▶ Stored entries
========

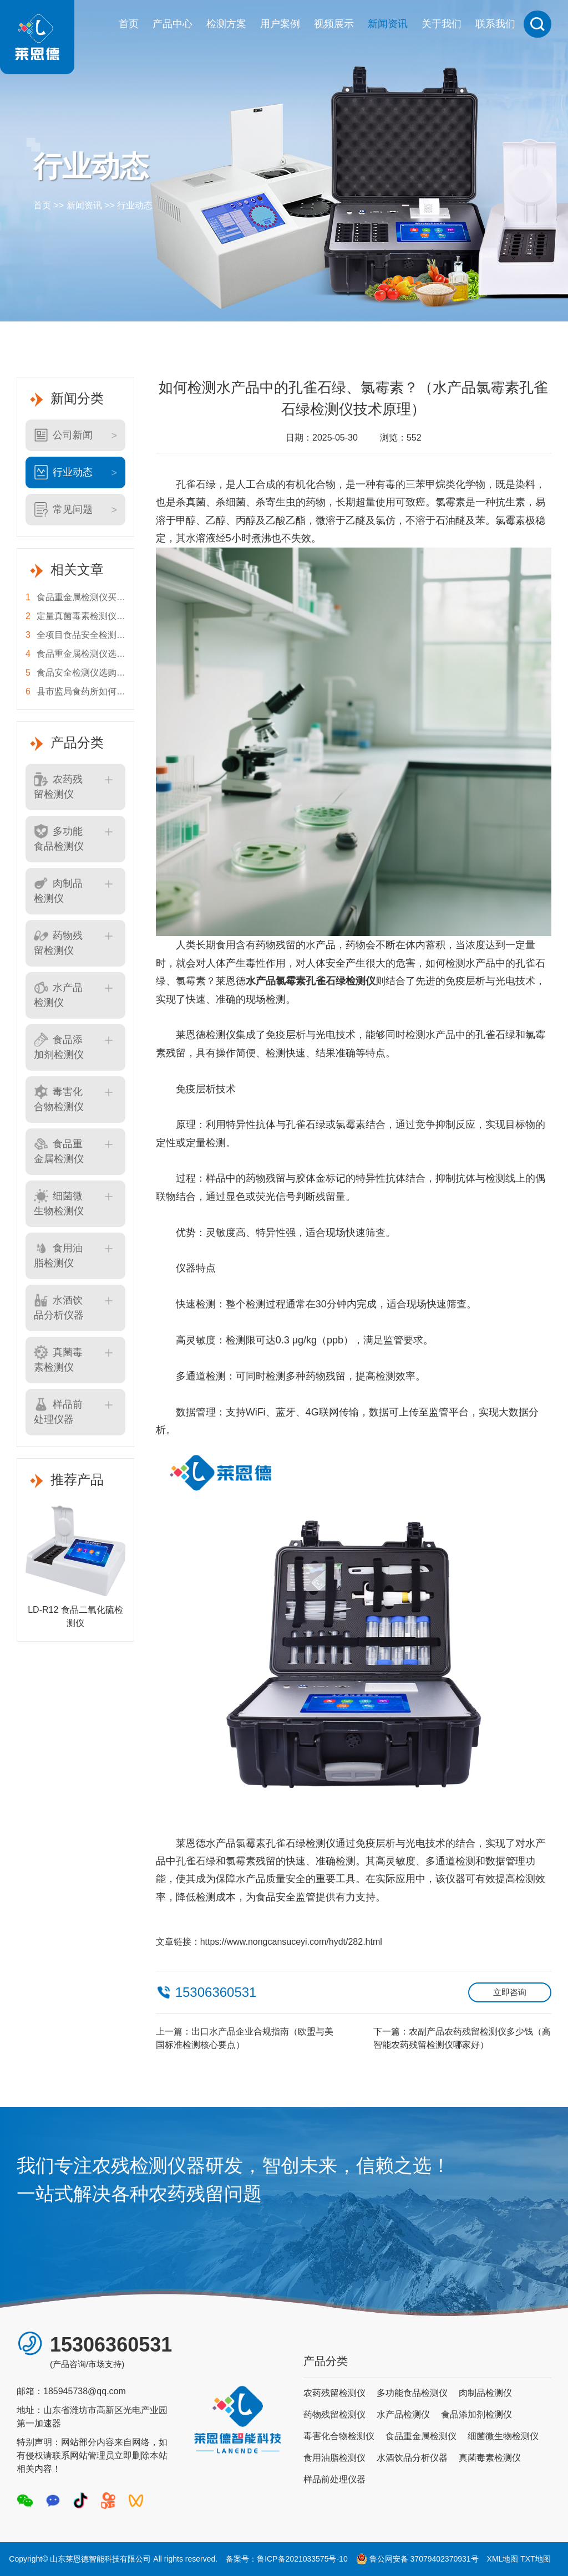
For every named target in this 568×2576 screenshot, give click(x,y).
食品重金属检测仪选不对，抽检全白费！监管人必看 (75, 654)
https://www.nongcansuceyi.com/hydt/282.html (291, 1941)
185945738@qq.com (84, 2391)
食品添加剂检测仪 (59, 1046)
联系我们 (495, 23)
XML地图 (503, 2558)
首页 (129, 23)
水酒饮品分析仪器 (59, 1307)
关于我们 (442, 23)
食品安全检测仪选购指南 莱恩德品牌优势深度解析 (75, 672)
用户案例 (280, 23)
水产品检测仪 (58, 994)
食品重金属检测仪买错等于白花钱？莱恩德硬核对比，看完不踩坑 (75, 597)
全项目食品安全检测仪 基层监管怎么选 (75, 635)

========

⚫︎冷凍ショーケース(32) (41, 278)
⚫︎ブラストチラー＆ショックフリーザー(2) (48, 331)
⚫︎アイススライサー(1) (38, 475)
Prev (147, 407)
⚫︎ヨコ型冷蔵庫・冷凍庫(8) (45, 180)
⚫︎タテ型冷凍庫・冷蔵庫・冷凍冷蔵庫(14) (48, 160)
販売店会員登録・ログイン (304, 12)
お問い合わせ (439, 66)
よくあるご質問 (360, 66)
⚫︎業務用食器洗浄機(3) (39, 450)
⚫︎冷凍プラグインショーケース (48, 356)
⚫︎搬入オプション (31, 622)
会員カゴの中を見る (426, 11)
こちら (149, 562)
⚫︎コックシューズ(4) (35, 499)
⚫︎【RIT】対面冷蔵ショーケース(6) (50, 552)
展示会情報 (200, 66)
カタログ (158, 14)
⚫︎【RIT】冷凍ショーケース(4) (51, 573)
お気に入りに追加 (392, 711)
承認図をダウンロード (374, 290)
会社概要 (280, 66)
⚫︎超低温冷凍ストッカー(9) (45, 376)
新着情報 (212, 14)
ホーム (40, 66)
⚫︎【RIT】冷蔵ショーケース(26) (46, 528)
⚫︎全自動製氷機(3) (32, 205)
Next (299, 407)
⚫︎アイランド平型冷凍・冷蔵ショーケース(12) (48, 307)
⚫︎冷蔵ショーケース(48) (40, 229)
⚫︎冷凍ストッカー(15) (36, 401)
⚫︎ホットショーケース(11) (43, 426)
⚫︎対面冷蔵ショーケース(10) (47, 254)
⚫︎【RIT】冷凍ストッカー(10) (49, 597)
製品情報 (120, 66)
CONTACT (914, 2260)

========

▶ WRITTEN REQUEST
Copy the records word for word, everything from the one containing "お気に入りに追加 (392, 711)" down to the one containing "CONTACT (914, 2260)", with both of those included.

▶ FINISHED TASK
お気に入りに追加 (392, 711)
承認図をダウンロード (374, 290)
会社概要 (280, 66)
⚫︎超低温冷凍ストッカー(9) (45, 376)
新着情報 (212, 14)
ホーム (40, 66)
⚫︎【RIT】冷蔵ショーケース(26) (46, 528)
⚫︎全自動製氷機(3) (32, 205)
Next (299, 407)
⚫︎アイランド平型冷凍・冷蔵ショーケース(12) (48, 307)
⚫︎冷蔵ショーケース(48) (40, 229)
⚫︎冷凍ストッカー(15) (36, 401)
⚫︎ホットショーケース(11) (43, 426)
⚫︎対面冷蔵ショーケース(10) (47, 254)
⚫︎【RIT】冷凍ストッカー(10) (49, 597)
製品情報 (120, 66)
CONTACT (914, 2260)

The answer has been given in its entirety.